[Given information]:
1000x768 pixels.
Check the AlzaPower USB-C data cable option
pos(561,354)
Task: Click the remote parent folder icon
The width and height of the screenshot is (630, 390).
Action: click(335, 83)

[Set task]: Copy out the material above line for line, changing nothing.

[Answer to this exercise]:
1000x768 pixels.
Check the AlzaPower USB-C data cable option
pos(561,354)
Task: Click the remote parent folder icon
The width and height of the screenshot is (630, 390).
Action: click(335, 83)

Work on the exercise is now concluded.